**Task objective**
Reproduce all of the records below verbatim, line for line, with no characters added, removed, or altered.

**Supplied records**
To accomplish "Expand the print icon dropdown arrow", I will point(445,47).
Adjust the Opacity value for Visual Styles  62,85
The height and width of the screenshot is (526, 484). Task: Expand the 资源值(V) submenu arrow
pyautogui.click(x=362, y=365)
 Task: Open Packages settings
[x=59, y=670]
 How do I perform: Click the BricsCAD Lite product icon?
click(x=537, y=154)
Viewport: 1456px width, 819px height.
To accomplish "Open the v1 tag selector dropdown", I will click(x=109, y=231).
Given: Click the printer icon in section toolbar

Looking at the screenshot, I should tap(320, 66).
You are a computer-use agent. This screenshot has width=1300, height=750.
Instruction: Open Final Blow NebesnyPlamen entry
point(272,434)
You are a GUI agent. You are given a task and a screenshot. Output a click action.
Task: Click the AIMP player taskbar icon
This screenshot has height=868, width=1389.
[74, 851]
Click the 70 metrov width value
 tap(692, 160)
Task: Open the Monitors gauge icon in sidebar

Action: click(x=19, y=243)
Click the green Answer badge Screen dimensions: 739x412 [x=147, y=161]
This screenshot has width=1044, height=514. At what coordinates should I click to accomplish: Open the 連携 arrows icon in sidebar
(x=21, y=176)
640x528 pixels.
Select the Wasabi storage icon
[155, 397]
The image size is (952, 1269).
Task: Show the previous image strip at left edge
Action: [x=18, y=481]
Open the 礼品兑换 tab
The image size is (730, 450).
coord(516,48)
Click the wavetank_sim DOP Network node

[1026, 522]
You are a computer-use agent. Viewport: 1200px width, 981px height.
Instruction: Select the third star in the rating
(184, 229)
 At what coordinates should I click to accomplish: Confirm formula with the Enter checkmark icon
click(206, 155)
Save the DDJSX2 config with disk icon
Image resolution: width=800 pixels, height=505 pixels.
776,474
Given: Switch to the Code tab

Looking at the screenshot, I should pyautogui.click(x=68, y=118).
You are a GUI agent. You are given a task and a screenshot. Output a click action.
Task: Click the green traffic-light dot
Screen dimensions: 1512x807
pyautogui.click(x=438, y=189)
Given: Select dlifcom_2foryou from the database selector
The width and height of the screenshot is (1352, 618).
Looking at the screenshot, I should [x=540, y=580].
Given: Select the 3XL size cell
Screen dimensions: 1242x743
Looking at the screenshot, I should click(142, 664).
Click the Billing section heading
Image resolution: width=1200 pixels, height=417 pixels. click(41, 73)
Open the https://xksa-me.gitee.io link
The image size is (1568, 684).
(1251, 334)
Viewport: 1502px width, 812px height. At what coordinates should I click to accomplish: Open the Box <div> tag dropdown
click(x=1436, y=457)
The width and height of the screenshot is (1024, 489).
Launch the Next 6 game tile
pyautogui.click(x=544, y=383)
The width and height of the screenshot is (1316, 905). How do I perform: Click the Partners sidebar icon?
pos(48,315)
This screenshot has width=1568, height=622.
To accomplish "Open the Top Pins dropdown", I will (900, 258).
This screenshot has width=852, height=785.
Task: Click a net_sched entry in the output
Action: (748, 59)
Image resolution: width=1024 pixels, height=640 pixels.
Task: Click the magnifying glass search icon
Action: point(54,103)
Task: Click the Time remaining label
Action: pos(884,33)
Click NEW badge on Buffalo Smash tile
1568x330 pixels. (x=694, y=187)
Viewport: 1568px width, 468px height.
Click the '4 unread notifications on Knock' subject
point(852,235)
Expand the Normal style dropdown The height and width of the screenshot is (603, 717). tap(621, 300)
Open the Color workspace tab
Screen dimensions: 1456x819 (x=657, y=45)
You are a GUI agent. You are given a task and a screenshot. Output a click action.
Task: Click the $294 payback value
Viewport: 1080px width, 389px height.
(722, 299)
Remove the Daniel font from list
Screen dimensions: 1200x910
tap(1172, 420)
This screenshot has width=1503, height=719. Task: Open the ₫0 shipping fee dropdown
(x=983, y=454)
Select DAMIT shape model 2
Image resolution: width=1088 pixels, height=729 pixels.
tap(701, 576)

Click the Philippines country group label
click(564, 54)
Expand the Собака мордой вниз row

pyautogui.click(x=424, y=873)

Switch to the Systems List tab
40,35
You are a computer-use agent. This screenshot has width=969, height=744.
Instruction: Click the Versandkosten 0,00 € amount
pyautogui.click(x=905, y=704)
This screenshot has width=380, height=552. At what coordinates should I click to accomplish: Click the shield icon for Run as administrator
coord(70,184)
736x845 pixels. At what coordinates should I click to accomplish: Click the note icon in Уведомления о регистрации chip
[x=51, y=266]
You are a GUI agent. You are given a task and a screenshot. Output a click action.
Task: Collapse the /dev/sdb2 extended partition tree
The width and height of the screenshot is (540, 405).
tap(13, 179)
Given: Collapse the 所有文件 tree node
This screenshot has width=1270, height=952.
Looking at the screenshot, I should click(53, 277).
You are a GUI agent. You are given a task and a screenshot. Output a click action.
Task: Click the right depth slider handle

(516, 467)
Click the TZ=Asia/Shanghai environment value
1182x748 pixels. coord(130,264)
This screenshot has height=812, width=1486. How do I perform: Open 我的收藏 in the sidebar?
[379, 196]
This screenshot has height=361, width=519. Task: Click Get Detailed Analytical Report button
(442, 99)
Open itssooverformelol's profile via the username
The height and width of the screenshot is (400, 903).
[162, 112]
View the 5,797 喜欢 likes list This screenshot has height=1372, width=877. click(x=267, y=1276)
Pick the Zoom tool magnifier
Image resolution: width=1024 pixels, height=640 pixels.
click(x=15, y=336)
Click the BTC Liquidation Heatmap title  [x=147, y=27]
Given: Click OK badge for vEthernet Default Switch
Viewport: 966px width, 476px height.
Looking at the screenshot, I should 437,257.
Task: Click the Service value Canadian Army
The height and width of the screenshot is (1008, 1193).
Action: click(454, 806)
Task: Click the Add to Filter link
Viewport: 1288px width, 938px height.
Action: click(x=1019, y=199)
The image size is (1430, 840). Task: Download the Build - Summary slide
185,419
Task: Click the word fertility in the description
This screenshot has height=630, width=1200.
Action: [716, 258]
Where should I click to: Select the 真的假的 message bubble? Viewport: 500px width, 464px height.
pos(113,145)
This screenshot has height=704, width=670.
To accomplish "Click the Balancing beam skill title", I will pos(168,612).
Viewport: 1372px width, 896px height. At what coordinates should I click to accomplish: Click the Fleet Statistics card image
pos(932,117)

**Exercise solution**
To accomplish "Expand the print icon dropdown arrow", I will point(445,47).
Adjust the Opacity value for Visual Styles  62,85
The height and width of the screenshot is (526, 484). Task: Expand the 资源值(V) submenu arrow
pyautogui.click(x=362, y=365)
 Task: Open Packages settings
[x=59, y=670]
 How do I perform: Click the BricsCAD Lite product icon?
click(x=537, y=154)
Viewport: 1456px width, 819px height.
To accomplish "Open the v1 tag selector dropdown", I will click(x=109, y=231).
Given: Click the printer icon in section toolbar

Looking at the screenshot, I should tap(320, 66).
You are a computer-use agent. This screenshot has width=1300, height=750.
Instruction: Open Final Blow NebesnyPlamen entry
point(272,434)
You are a GUI agent. You are given a task and a screenshot. Output a click action.
Task: Click the AIMP player taskbar icon
This screenshot has height=868, width=1389.
[74, 851]
Click the 70 metrov width value
 tap(692, 160)
Task: Open the Monitors gauge icon in sidebar

Action: click(x=19, y=243)
Click the green Answer badge Screen dimensions: 739x412 [x=147, y=161]
This screenshot has width=1044, height=514. At what coordinates should I click to accomplish: Open the 連携 arrows icon in sidebar
(x=21, y=176)
640x528 pixels.
Select the Wasabi storage icon
[155, 397]
The image size is (952, 1269).
Task: Show the previous image strip at left edge
Action: [x=18, y=481]
Open the 礼品兑换 tab
The image size is (730, 450).
coord(516,48)
Click the wavetank_sim DOP Network node

[1026, 522]
You are a computer-use agent. Viewport: 1200px width, 981px height.
Instruction: Select the third star in the rating
(184, 229)
 At what coordinates should I click to accomplish: Confirm formula with the Enter checkmark icon
click(206, 155)
Save the DDJSX2 config with disk icon
Image resolution: width=800 pixels, height=505 pixels.
776,474
Given: Switch to the Code tab

Looking at the screenshot, I should pyautogui.click(x=68, y=118).
You are a GUI agent. You are given a task and a screenshot. Output a click action.
Task: Click the green traffic-light dot
Screen dimensions: 1512x807
pyautogui.click(x=438, y=189)
Given: Select dlifcom_2foryou from the database selector
The width and height of the screenshot is (1352, 618).
Looking at the screenshot, I should [x=540, y=580].
Given: Select the 3XL size cell
Screen dimensions: 1242x743
Looking at the screenshot, I should click(142, 664).
Click the Billing section heading
Image resolution: width=1200 pixels, height=417 pixels. click(41, 73)
Open the https://xksa-me.gitee.io link
The image size is (1568, 684).
(1251, 334)
Viewport: 1502px width, 812px height. At what coordinates should I click to accomplish: Open the Box <div> tag dropdown
click(x=1436, y=457)
The width and height of the screenshot is (1024, 489).
Launch the Next 6 game tile
pyautogui.click(x=544, y=383)
The width and height of the screenshot is (1316, 905). How do I perform: Click the Partners sidebar icon?
pos(48,315)
This screenshot has width=1568, height=622.
To accomplish "Open the Top Pins dropdown", I will (900, 258).
This screenshot has width=852, height=785.
Task: Click a net_sched entry in the output
Action: (748, 59)
Image resolution: width=1024 pixels, height=640 pixels.
Task: Click the magnifying glass search icon
Action: point(54,103)
Task: Click the Time remaining label
Action: pos(884,33)
Click NEW badge on Buffalo Smash tile
1568x330 pixels. (x=694, y=187)
Viewport: 1568px width, 468px height.
Click the '4 unread notifications on Knock' subject
point(852,235)
Expand the Normal style dropdown The height and width of the screenshot is (603, 717). tap(621, 300)
Open the Color workspace tab
Screen dimensions: 1456x819 (x=657, y=45)
You are a GUI agent. You are given a task and a screenshot. Output a click action.
Task: Click the $294 payback value
Viewport: 1080px width, 389px height.
(722, 299)
Remove the Daniel font from list
Screen dimensions: 1200x910
tap(1172, 420)
This screenshot has width=1503, height=719. Task: Open the ₫0 shipping fee dropdown
(x=983, y=454)
Select DAMIT shape model 2
Image resolution: width=1088 pixels, height=729 pixels.
tap(701, 576)

Click the Philippines country group label
click(564, 54)
Expand the Собака мордой вниз row

pyautogui.click(x=424, y=873)

Switch to the Systems List tab
40,35
You are a computer-use agent. This screenshot has width=969, height=744.
Instruction: Click the Versandkosten 0,00 € amount
pyautogui.click(x=905, y=704)
This screenshot has width=380, height=552. At what coordinates should I click to accomplish: Click the shield icon for Run as administrator
coord(70,184)
736x845 pixels. At what coordinates should I click to accomplish: Click the note icon in Уведомления о регистрации chip
[x=51, y=266]
You are a GUI agent. You are given a task and a screenshot. Output a click action.
Task: Collapse the /dev/sdb2 extended partition tree
The width and height of the screenshot is (540, 405).
tap(13, 179)
Given: Collapse the 所有文件 tree node
This screenshot has width=1270, height=952.
Looking at the screenshot, I should click(53, 277).
You are a GUI agent. You are given a task and a screenshot. Output a click action.
Task: Click the right depth slider handle

(516, 467)
Click the TZ=Asia/Shanghai environment value
1182x748 pixels. coord(130,264)
This screenshot has height=812, width=1486. How do I perform: Open 我的收藏 in the sidebar?
[379, 196]
This screenshot has height=361, width=519. Task: Click Get Detailed Analytical Report button
(442, 99)
Open itssooverformelol's profile via the username
The height and width of the screenshot is (400, 903).
[162, 112]
View the 5,797 喜欢 likes list This screenshot has height=1372, width=877. click(x=267, y=1276)
Pick the Zoom tool magnifier
Image resolution: width=1024 pixels, height=640 pixels.
click(x=15, y=336)
Click the BTC Liquidation Heatmap title  [x=147, y=27]
Given: Click OK badge for vEthernet Default Switch
Viewport: 966px width, 476px height.
Looking at the screenshot, I should 437,257.
Task: Click the Service value Canadian Army
The height and width of the screenshot is (1008, 1193).
Action: click(454, 806)
Task: Click the Add to Filter link
Viewport: 1288px width, 938px height.
Action: click(x=1019, y=199)
The image size is (1430, 840). Task: Download the Build - Summary slide
185,419
Task: Click the word fertility in the description
This screenshot has height=630, width=1200.
Action: [716, 258]
Where should I click to: Select the 真的假的 message bubble? Viewport: 500px width, 464px height.
pos(113,145)
This screenshot has height=704, width=670.
To accomplish "Click the Balancing beam skill title", I will pos(168,612).
Viewport: 1372px width, 896px height. At what coordinates should I click to accomplish: Click the Fleet Statistics card image
pos(932,117)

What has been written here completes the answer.